Alternativa correta: A — A conduta proposta é abrangente e baseada em evidências:

  • Revisão medicamentosa com o médico: muitos fármacos (anticolinérgicos, antidepressivos, anti-hipertensivos) reduzem o fluxo salivar; substituições/dose-timing podem ajudar. (UpToDate)
  • Saliva artificial e estimulação: substitutos salivares e sialogogos não farmacológicos (gomas sem açúcar/xilitol); considerar pilocarpina/cevimelina quando indicado. (Cochrane; ADA)
  • Prevenção e restauração: dentifrício fluoretado de alta concentração (ex.: 5000 ppm F em alto risco), verniz de NaF 5% periódico; restaurações com ionômero de vidro/IVMR pela adesão química e liberação de flúor nas raízes. (WHO Fluoride guideline 2022; Fejerskov & Kidd)
  • Higiene adaptada: escova macia, cabos adaptados, escovas interproximais/fita dental, orientação dietética (evitar açúcares frequentes, álcool e cafeína). (Ministério da Saúde – Saúde Bucal na APS)

Por que as demais estão incorretas?

B — “Limitar dentifrícios fluoretados” é o oposto do recomendado.
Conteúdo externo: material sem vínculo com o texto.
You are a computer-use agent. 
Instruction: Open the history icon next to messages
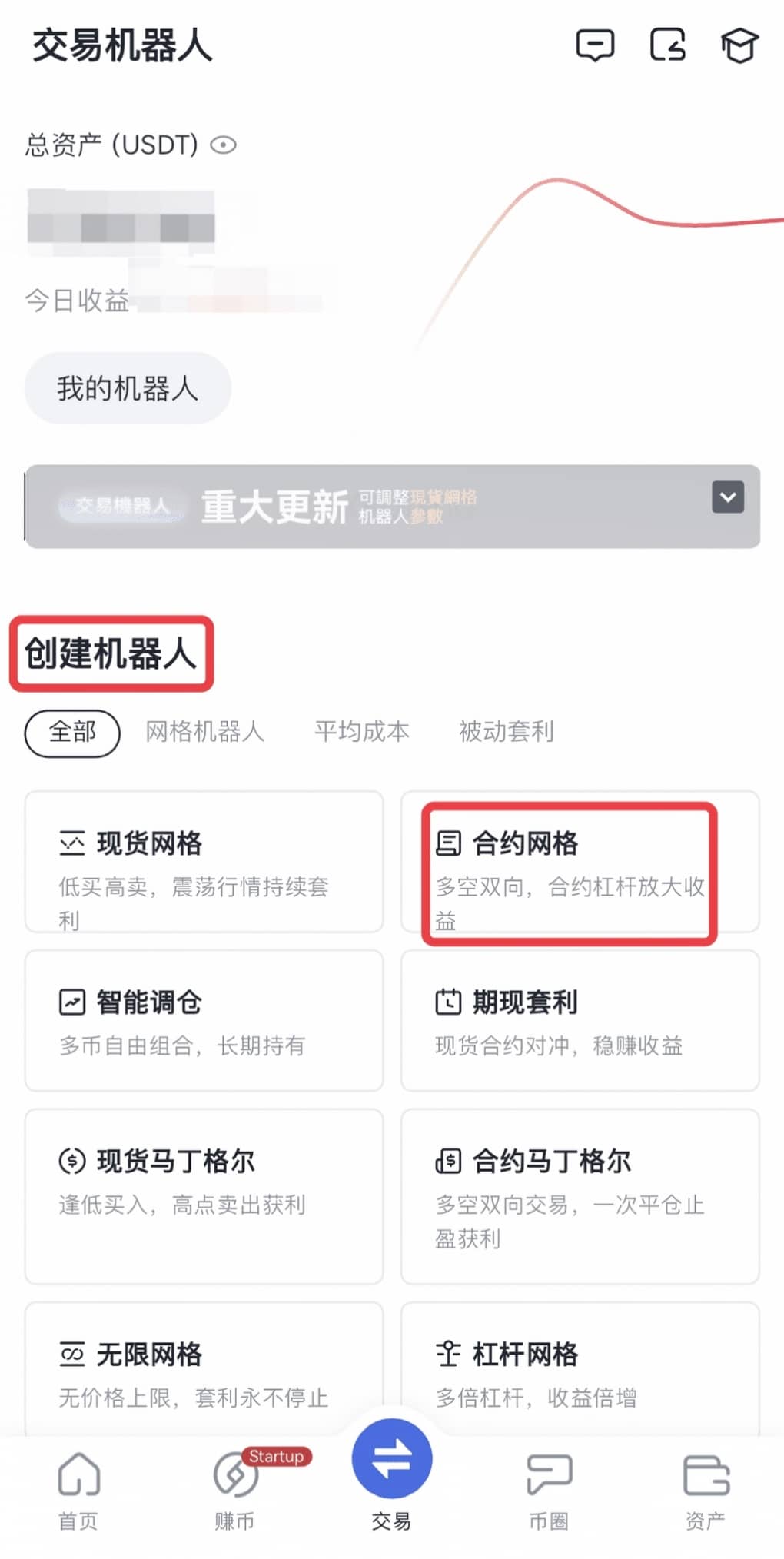[667, 45]
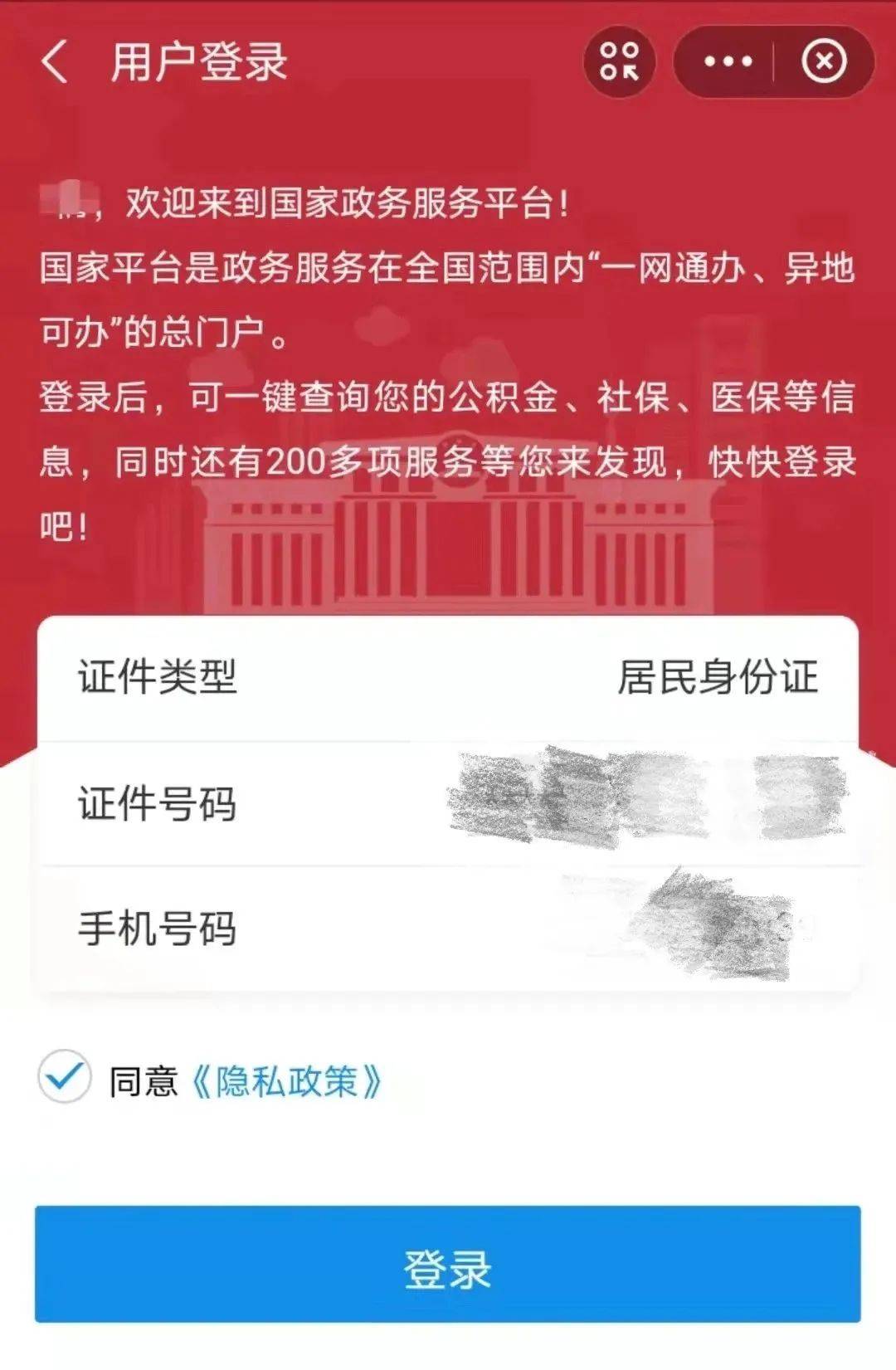Viewport: 896px width, 1370px height.
Task: Tap the back arrow beside 用户登录
Action: [56, 61]
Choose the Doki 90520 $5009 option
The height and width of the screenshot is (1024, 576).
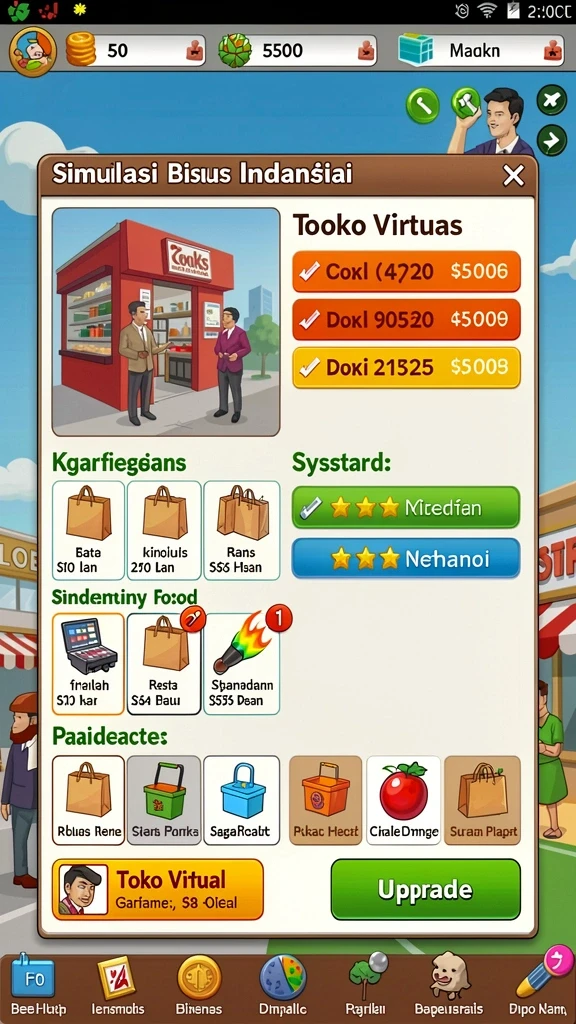[x=406, y=319]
Na xerostomia, aumenta-se a exposição ao flúor (pasta de alta concentração, verniz) para compensar a menor proteção salivar. Dizer que a xerostomia não prejudica esmalte/dentina é falso. (WHO 2022; ADA)

C — Indicar exodontia generalizada é conduta inadequada e mutiladora. Dentes com raízes expostas são tratáveis com prevenção, controle de biofilme e restaurações adesivas; extração é última opção, quando irrestaurável. (Fejerskov & Kidd; diretrizes de manejo de cárie radicular)

D — Enxaguatórios alcoólicos pioram a secura e o ardor. Em xerostomia, preferir sem álcool e com fluoreto, e controlar causas. Presumir melhora espontânea ignora a etiologia medicamentosa. (ADA; UpToDate)

Estratégia para a prova: ao ler “idosos + polimedicação + xerostomia + cárie radicular”, pense em abordagem multifatorial: (1) revisar fármacos; (2) substituir/estimular saliva; (3) flúor intensivo; (4) restaurações apropriadas (IV/IVMR); (5) higiene e dieta adaptadas; (6) evitar álcool. Desconfie de alternativas que proponham exodontia em massa ou reduzir flúor.

Fontes de referência: UpToDate – Evaluation and management of xerostomia; WHO (2022) Guideline on fluoride use; ADA Council on Scientific Affairs – Dry mouth resources; Fejerskov & Kidd – Dental Caries.